Extract to read:
════
SPOKANE — As Eastern Washington guard Jacob Davison prepared to inbound the ball near Weber State’s bench earlier this season, a voice inquired about the Boy Scouts of America insignia tattooed on his left arm.
“A player, I don’t who it was, asked ‘Hey, are you an Eagle Scout?’” Davison said. “‘Because I am, too.’
“It was cool that someone was able to recognize that. Other than earning a Division I scholarship, becoming an Eagle Scout is one the biggest accomplishments of my life.”
EWU’s high-scoring sophomore is establishing himself as one of the premier talents in the Big Sky Conference, averaging nearly 24 points the past eight games for the Eagles (9-15, 7-6 Big Sky), who face rival Idaho (4-20, 1-12) today at 4:15 p.m. at Reese Court.
Davison, who poured in a career-high 41 points on Feb. 4 in an 82-64 win over Northern Arizona, often uses his explosive vertical leap to get to the rim and is just as menacing from 3-point range.
════
Work order 1: In the article about Jacob Davison, rewrite the paragraph beginning "EWU’s high-scoring sophomore" more briefly, keeping its main facts.
Work order 2: From the article about Jacob Davison, extract the passage starting at "EWU’s high-scoring sophomore" and ending at "from 3-point range.", copying it word for word.
════
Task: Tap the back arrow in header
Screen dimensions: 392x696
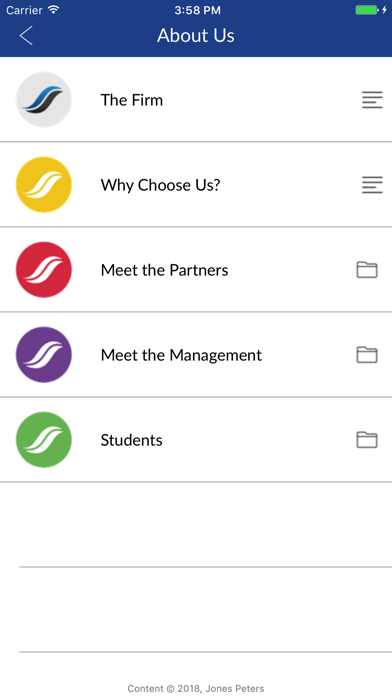Action: (x=26, y=36)
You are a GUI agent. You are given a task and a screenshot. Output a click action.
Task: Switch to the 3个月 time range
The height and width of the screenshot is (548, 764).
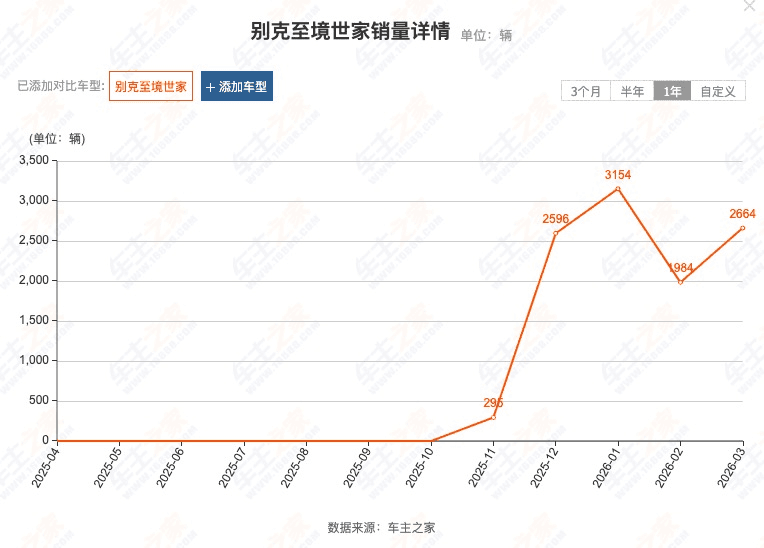(x=585, y=91)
════
Expected answer 1: EWU’s high-scoring sophomore is becoming one of the Big Sky’s top talents. He has averaged nearly 24 points over the past eight games for the Eagles (9-15, 7-6 Big Sky), who play rival Idaho (4-20, 1-12) today at 4:15 p.m. at Reese Court.

Expected answer 2:
EWU’s high-scoring sophomore is establishing himself as one of the premier talents in the Big Sky Conference, averaging nearly 24 points the past eight games for the Eagles (9-15, 7-6 Big Sky), who face rival Idaho (4-20, 1-12) today at 4:15 p.m. at Reese Court.
Davison, who poured in a career-high 41 points on Feb. 4 in an 82-64 win over Northern Arizona, often uses his explosive vertical leap to get to the rim and is just as menacing from 3-point range.